Antes de la aparición del coronavirus y la aplicación de la cuarentena, la pérdida de empleos asalariados registrados o “en blanco” en la Provincia de Santa Fe fue cayendo en forma continua a lo largo de los dos últimos años. Con el coronavirus y la cuarentena, y a pesar del decreto de prohibición de despidos y suspensiones por 60 días, la “sangría” continua.
Según el Ministerio de Trabajo, Empleo y Seguridad Social, entre diciembre 2019 y enero hubo una pérdida de 3.900 empleos asalariados. Respecto de enero de 2019, la caída fue de 12.200 en el lapso de 12 meses. Y con relación a enero de 2018, son 21.700 ocupados dependientes menos.
Los números son:
Enero 2018 510.600
Enero 2019…. 501.100
Diciembre 2019 492.800
Enero 2020 488.900
De aquí se desprende que en 12 meses, el empleo asalariado “en blanco” se redujo el 2,4%. Y en 24 meses, el achique fue del 4,2%.

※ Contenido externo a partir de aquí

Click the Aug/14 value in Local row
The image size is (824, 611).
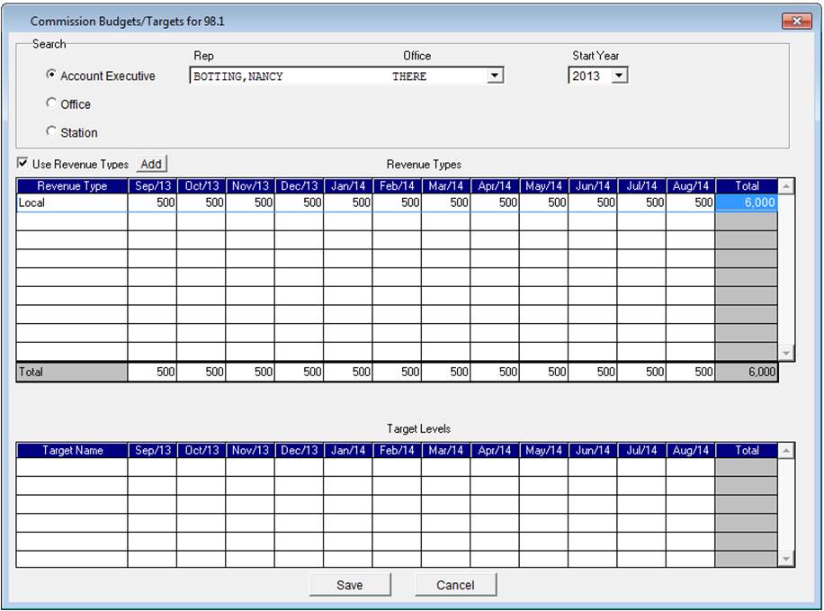(x=690, y=203)
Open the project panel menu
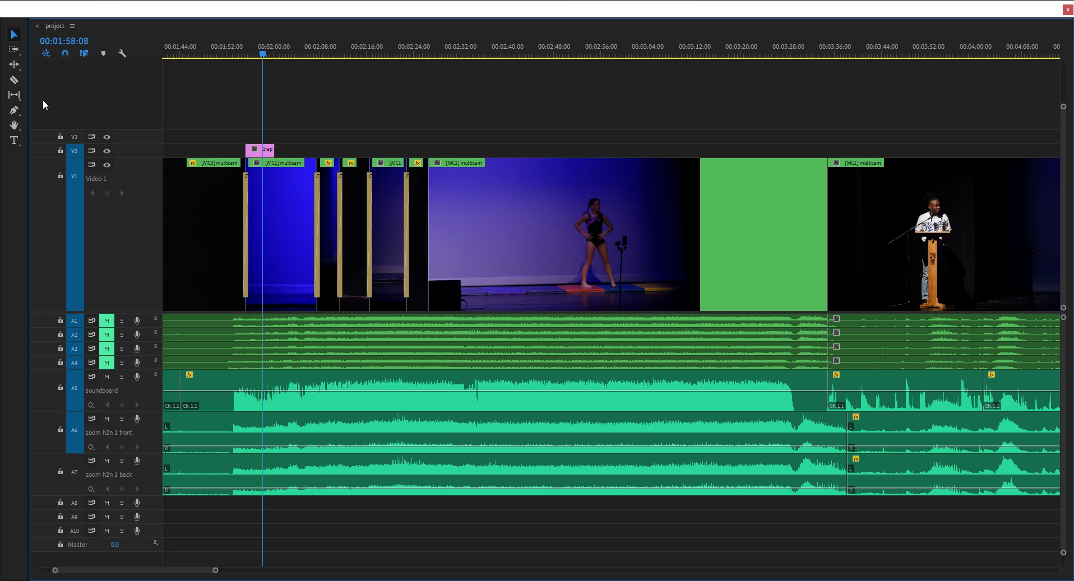Viewport: 1074px width, 581px height. point(72,26)
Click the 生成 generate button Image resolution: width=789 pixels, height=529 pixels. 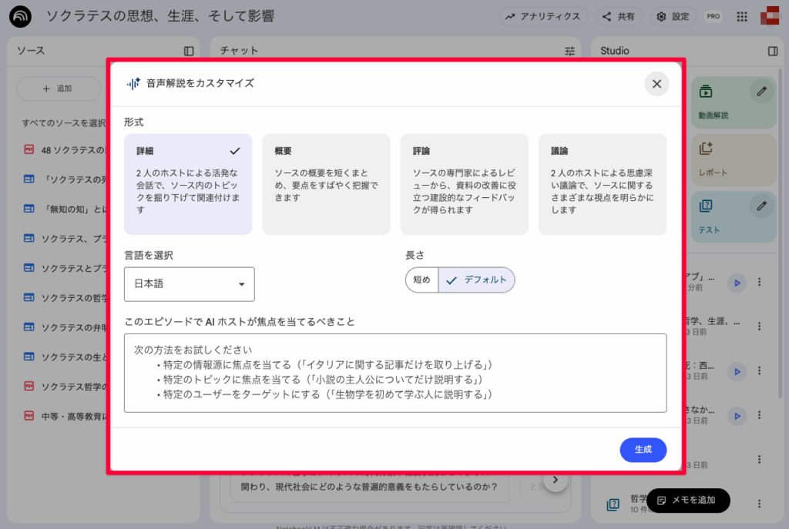[643, 450]
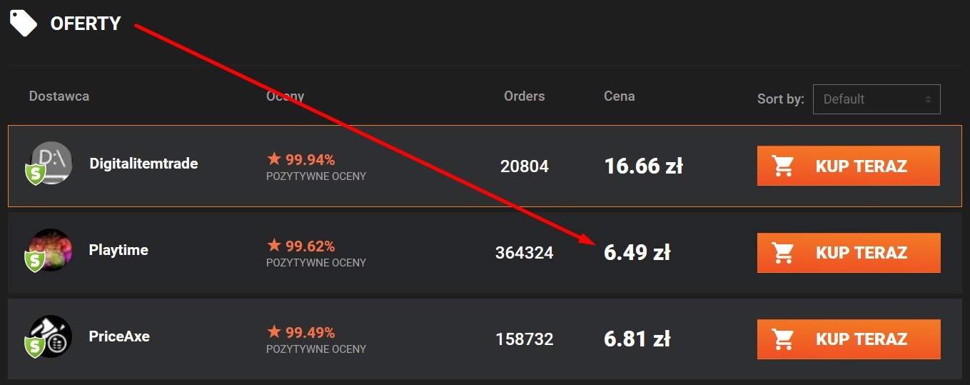
Task: Open Playtime seller avatar
Action: click(51, 249)
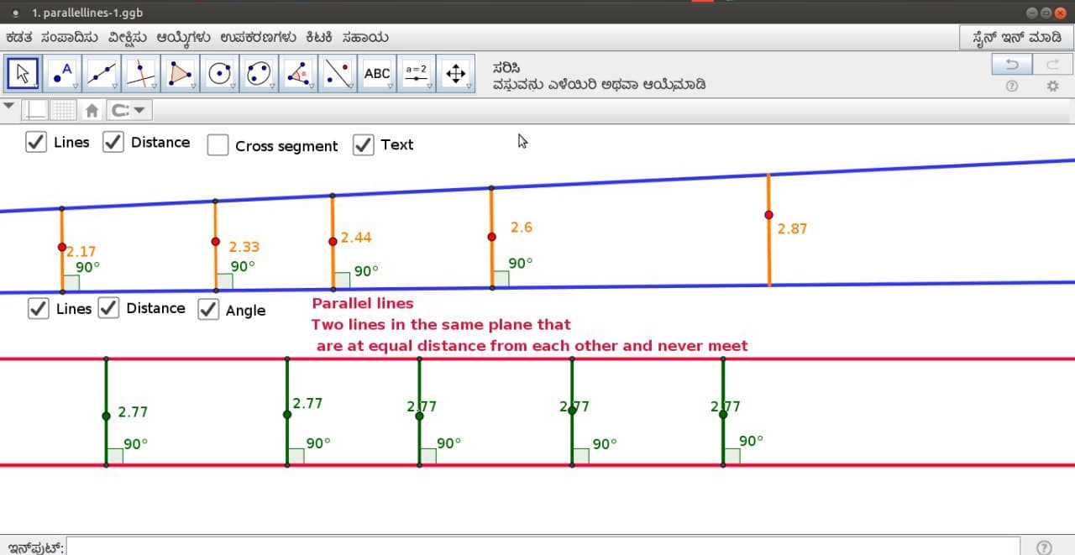The width and height of the screenshot is (1075, 555).
Task: Activate the Circle with center tool
Action: (219, 74)
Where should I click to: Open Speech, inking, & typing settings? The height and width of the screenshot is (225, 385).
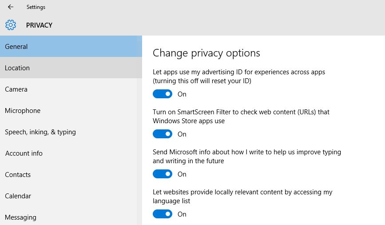(71, 132)
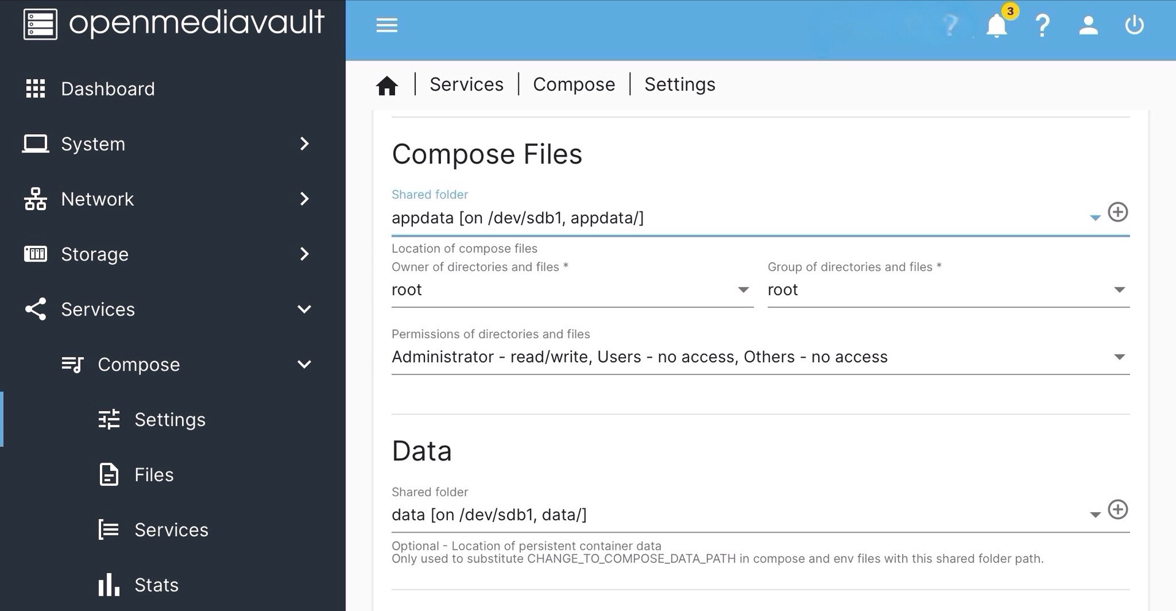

Aunque se limita a los asalariados del sector privado, del Informe del Ministerio se desprende que en enero hubo también una baja entre los monotributistas, el personal de casas particulares registrado, los autónomos y los monotributistas sociales. El mayor desplome se produjo en la construcción.
Se acelera el "achique" laboral
A su vez, en febrero, de acuerdo a la Encuesta de Indicadores Laborales ( EIL) entre los principales empleadores de la Provincia se aceleró el achique laboral: se redujo respecto a enero y el descenso interanual avanzó al 3%. Equivale a 15.000 asalariados registrados menos en 12 meses y a 22.500 en 24 meses.

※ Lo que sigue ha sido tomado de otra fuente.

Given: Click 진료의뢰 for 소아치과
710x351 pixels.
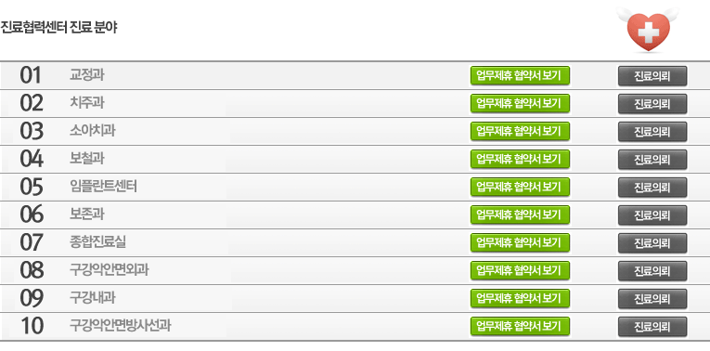Looking at the screenshot, I should [652, 131].
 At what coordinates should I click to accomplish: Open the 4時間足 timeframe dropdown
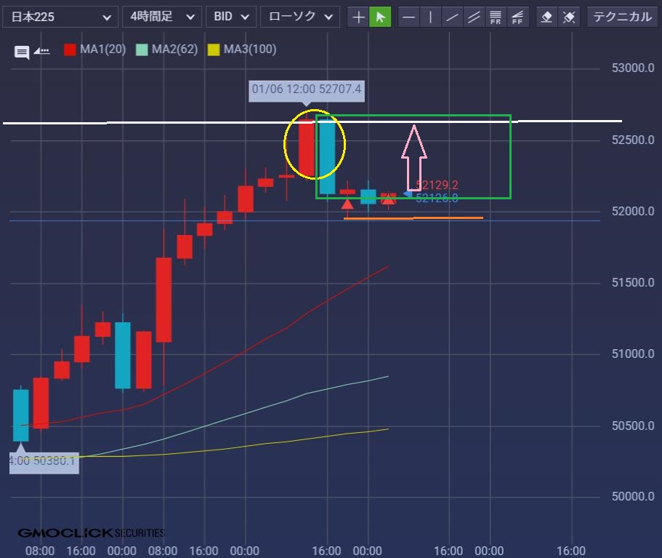pos(161,17)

Estos números tan adversos se produjeron como consecuencia de la política económica, laboral y social implementada que llevaron a una fuerte recesión y muestran que, además de la caída salarial, hubo un proceso ininterrumpido de cesantías, “retiros voluntarios” y otras medidas que avanzaron en la “precarización” laboral. Además, aumentó el desempleo y los asalariados “sin descuento jubilatorio” ( “en negro”).
Como todos estos son números anteriores al coronavirus, el Ministerio de Trabajo señala, que a partir de los efectos de la pandemia “se espera una dinámica desfavorable en el empleo, especialmente en sectores como el turismo, los servicios culturales, comercio, transporte y determinadas actividades industriales”.
Otros datos preocupantes del Indec indican que en la ciudad de Santa Fe y alrededores se duplicó, en tan sólo un año, la indigencia: los que no tienen ingresos suficientes para comprar una canasta básica de alimentos aumentaron de 37.328 a 78.091 personas o de 3,7 al 7%, de acuerdo a los datos del INDEC.
En Rosario y alrededores hubo un aumento de la indigencia (aumentó del 6 al 7,3%) pero mayor fue el de la pobreza: en un año, se agregaron 45.061 nuevos pobres, de los cuales 17.870 son indigentes.